* **求められる内容**
以下の選択的夫婦別姓をめぐる声明から、「これに対し、民法第750条は」で始まり「1項に反するものともいえる。」に至るまでの部分を、一字も変えずに書き出すこと。

選択的夫婦別姓制度の導入を求める会長声明

選択的夫婦別姓制度の導入を求める会長声明

 憲法第24条第1項は「婚姻は、両性の合意のみに基づいて成立し、夫婦が同等の権利を有する」と定め、同条第2項は婚姻等に関する事項について「法律は、個人の尊厳と両性の本質的平等に立脚して、制定されなければならない」として、憲法第13条及び第14条第1項の趣旨を反映した、婚姻における人格的自律権の尊重と両性の本質的平等の保障を定めている。
 これに対し、民法第750条は「夫婦は、婚姻の際に定めるところに従い、夫又は妻の氏を称する」と定め、夫婦同姓を義務づけている。これは、憲法第13条および第24条第1項で保障される婚姻の自由について、「夫婦同姓」という制限を加重するものであり、婚姻しようとする者のいずれか一方は姓の変更を必要とするものである。そのため、婚姻しようとする者の双方が姓の変更を望まないような場合には、一方当事者に姓の変更を強制するか、そもそも婚姻自体を断念させることになるもので、当事者の自律的な意思決定を著しく阻害することになる。
 氏名は、人が個人として尊重される基礎であり、個人の人格の象徴であって、人格的生存に必要不可欠な権利として人格権の一内容を構成するものであるから、「氏名の変更を強制されない自由」は憲法第13条の人格権として保障されるべきであり、いずれか一方に姓の変更を強要する民法第750条はこれを侵害するものといえる。
 また、婚姻に際して相手方と同姓となるか、別姓を維持するかについては、夫婦のあり方、個人の生き方に関わるものであり、憲法第14条第1項後段の「信条」に当たるところ、婚姻において夫婦同姓を義務付ける民法第750条は、一方が別姓の維持を希望する場合には法律上の婚姻を認めず、その法的効果を享受させないものであり、夫婦同姓となることを選択する者との間で差別的な取り扱いをするものであるから、憲法第14条第1項に反するものともいえる。

* **単語と項目の位置データ**
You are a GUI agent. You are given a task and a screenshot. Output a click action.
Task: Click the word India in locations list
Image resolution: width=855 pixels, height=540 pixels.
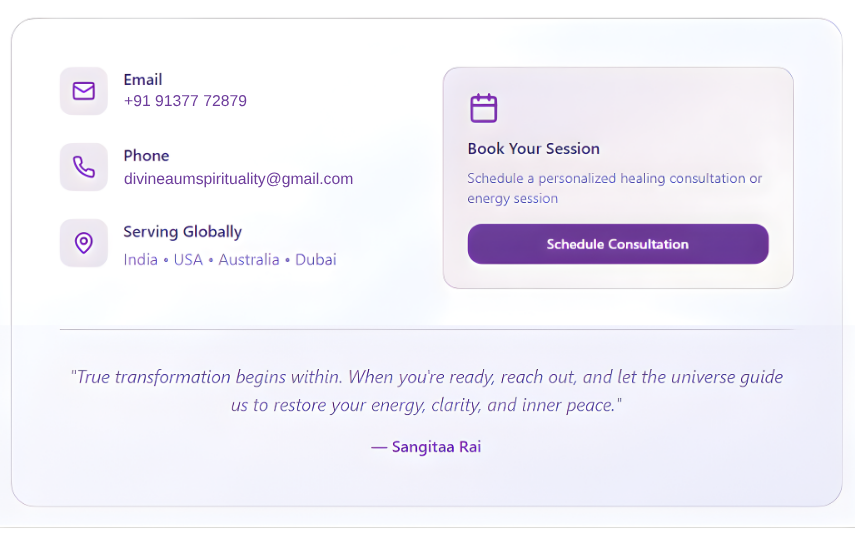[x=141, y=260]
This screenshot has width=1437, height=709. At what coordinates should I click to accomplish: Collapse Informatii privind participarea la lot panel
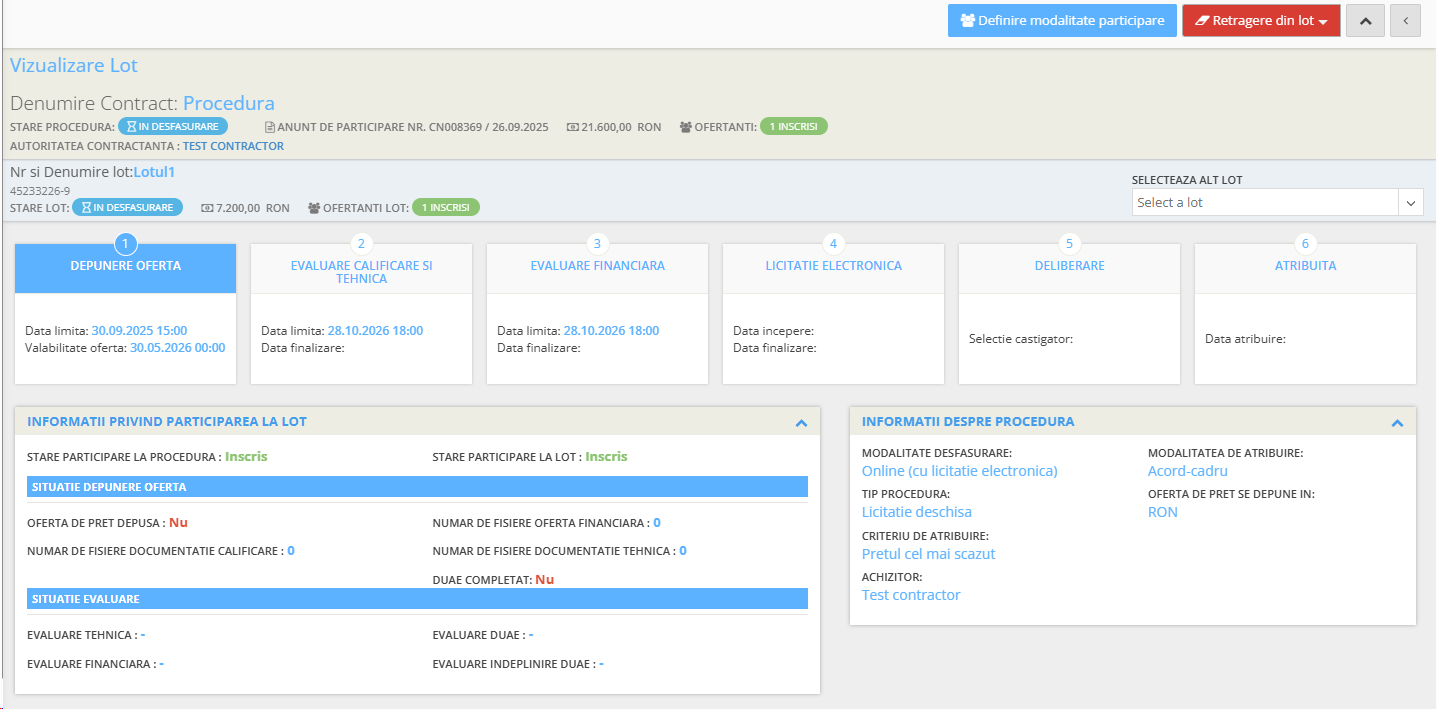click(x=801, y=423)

* **回答全文**
これに対し、民法第750条は「夫婦は、婚姻の際に定めるところに従い、夫又は妻の氏を称する」と定め、夫婦同姓を義務づけている。これは、憲法第13条および第24条第1項で保障される婚姻の自由について、「夫婦同姓」という制限を加重するものであり、婚姻しようとする者のいずれか一方は姓の変更を必要とするものである。そのため、婚姻しようとする者の双方が姓の変更を望まないような場合には、一方当事者に姓の変更を強制するか、そもそも婚姻自体を断念させることになるもので、当事者の自律的な意思決定を著しく阻害することになる。
 氏名は、人が個人として尊重される基礎であり、個人の人格の象徴であって、人格的生存に必要不可欠な権利として人格権の一内容を構成するものであるから、「氏名の変更を強制されない自由」は憲法第13条の人格権として保障されるべきであり、いずれか一方に姓の変更を強要する民法第750条はこれを侵害するものといえる。
 また、婚姻に際して相手方と同姓となるか、別姓を維持するかについては、夫婦のあり方、個人の生き方に関わるものであり、憲法第14条第1項後段の「信条」に当たるところ、婚姻において夫婦同姓を義務付ける民法第750条は、一方が別姓の維持を希望する場合には法律上の婚姻を認めず、その法的効果を享受させないものであり、夫婦同姓となることを選択する者との間で差別的な取り扱いをするものであるから、憲法第14条第1項に反するものともいえる。